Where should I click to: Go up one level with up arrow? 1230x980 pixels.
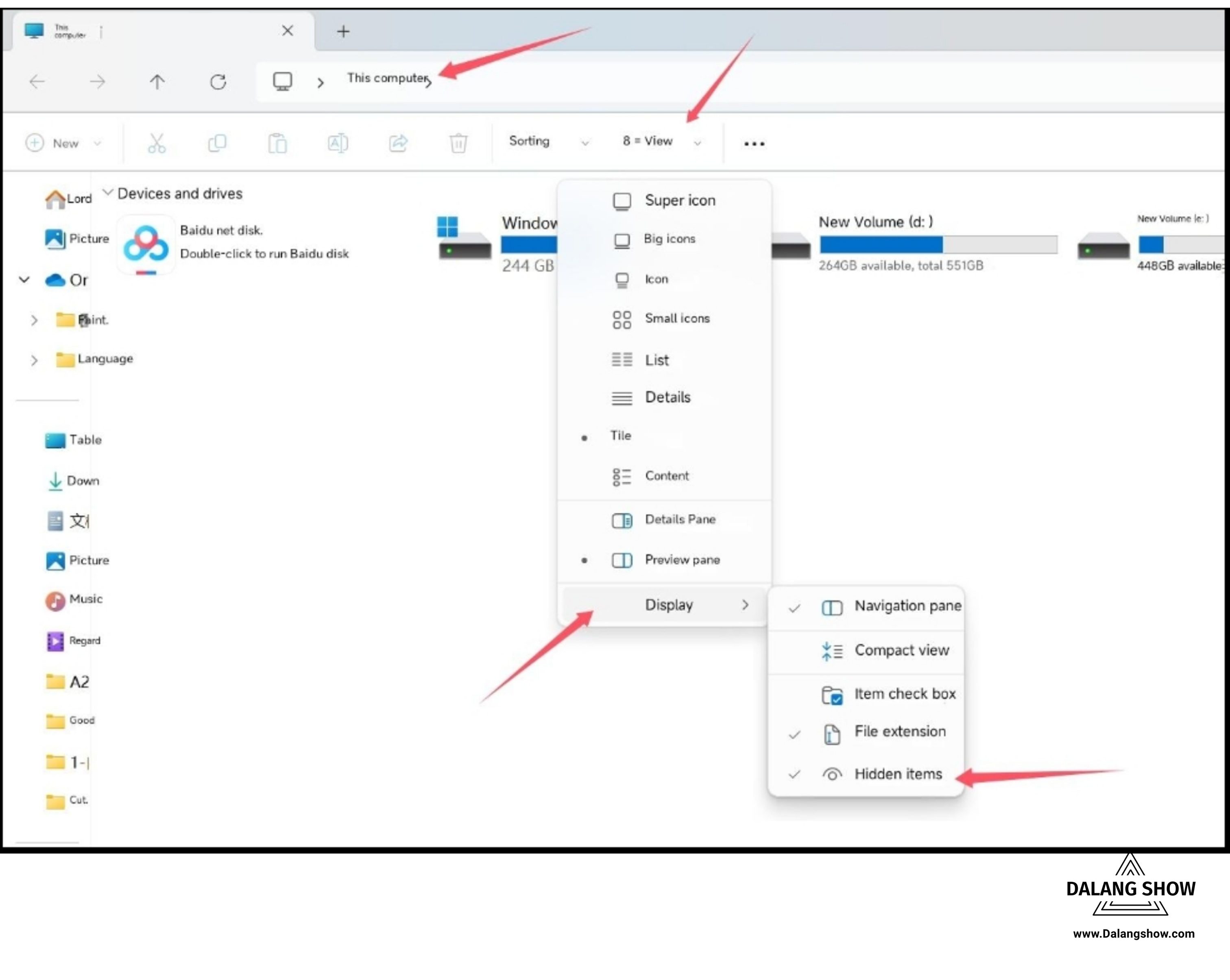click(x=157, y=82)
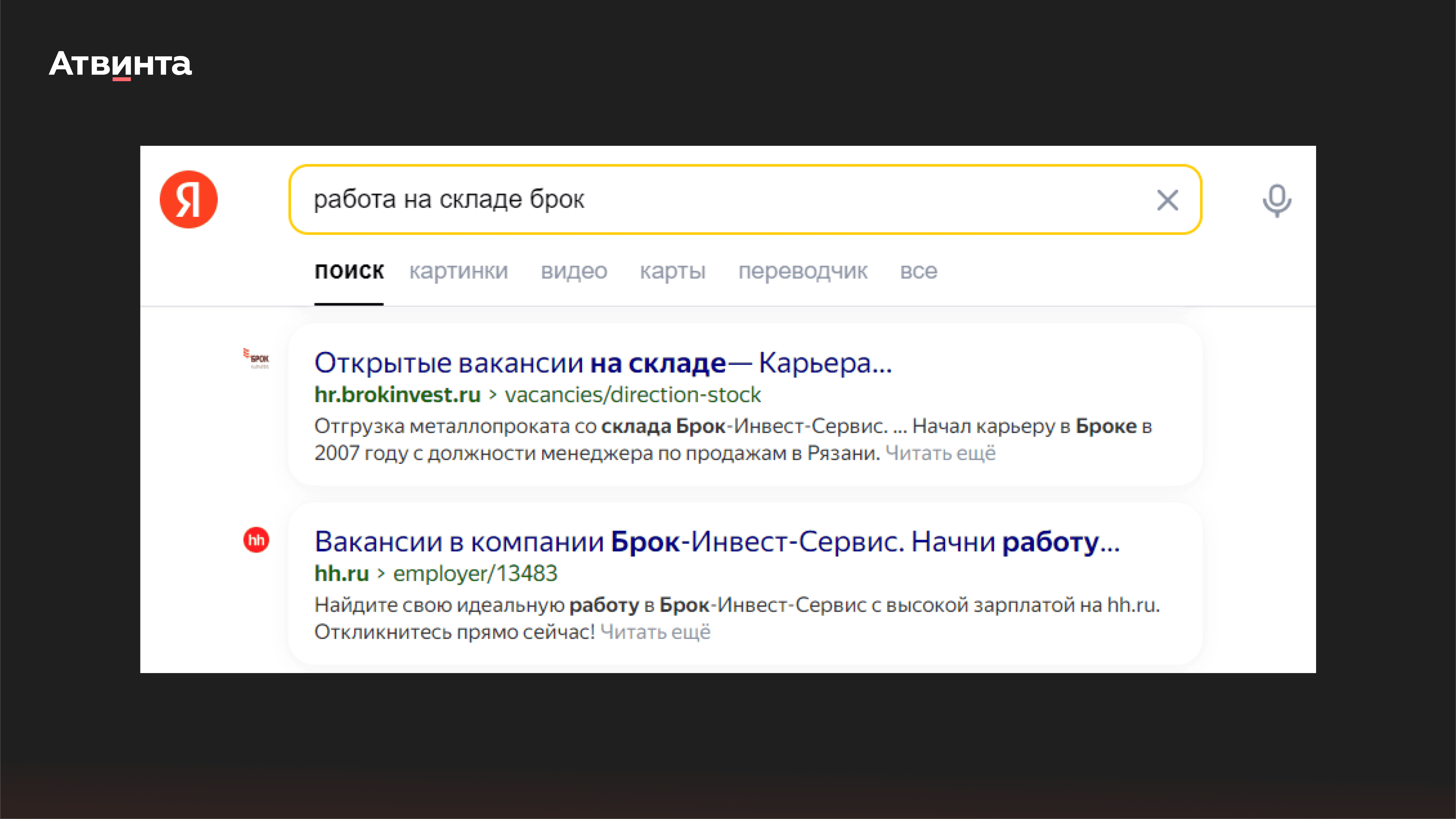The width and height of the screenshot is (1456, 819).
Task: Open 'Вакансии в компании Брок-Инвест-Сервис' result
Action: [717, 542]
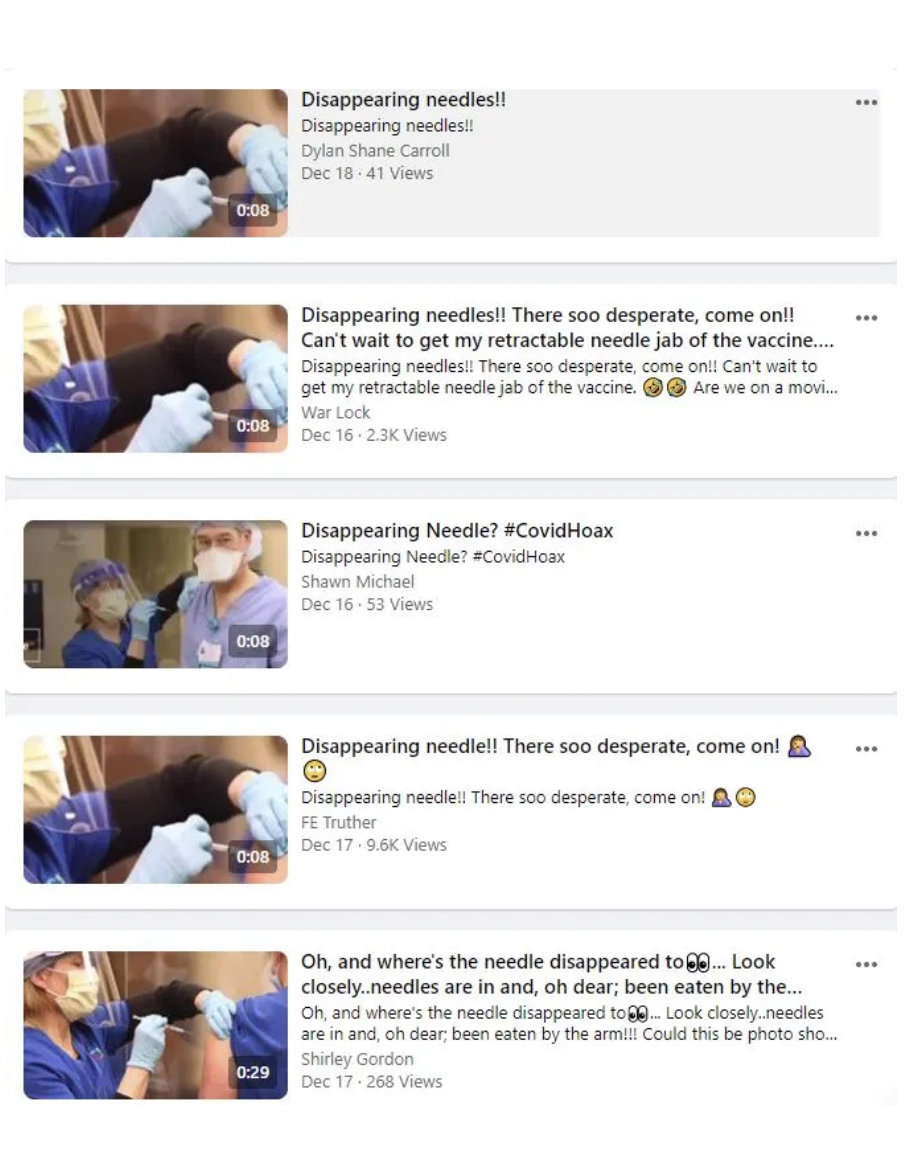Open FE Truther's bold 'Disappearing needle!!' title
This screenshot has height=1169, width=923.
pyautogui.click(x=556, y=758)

> WHAT YOU WILL DO: Transcribe every line of the records above verbatim, omitting the pictures.

> TASK ANSWER:
Where should I click to: Go up one level with up arrow? 1230x980 pixels.
click(x=157, y=82)
The width and height of the screenshot is (1456, 819).
Task: Open 'Вакансии в компании Брок-Инвест-Сервис' result
Action: [717, 542]
Open FE Truther's bold 'Disappearing needle!!' title
This screenshot has height=1169, width=923.
pyautogui.click(x=556, y=758)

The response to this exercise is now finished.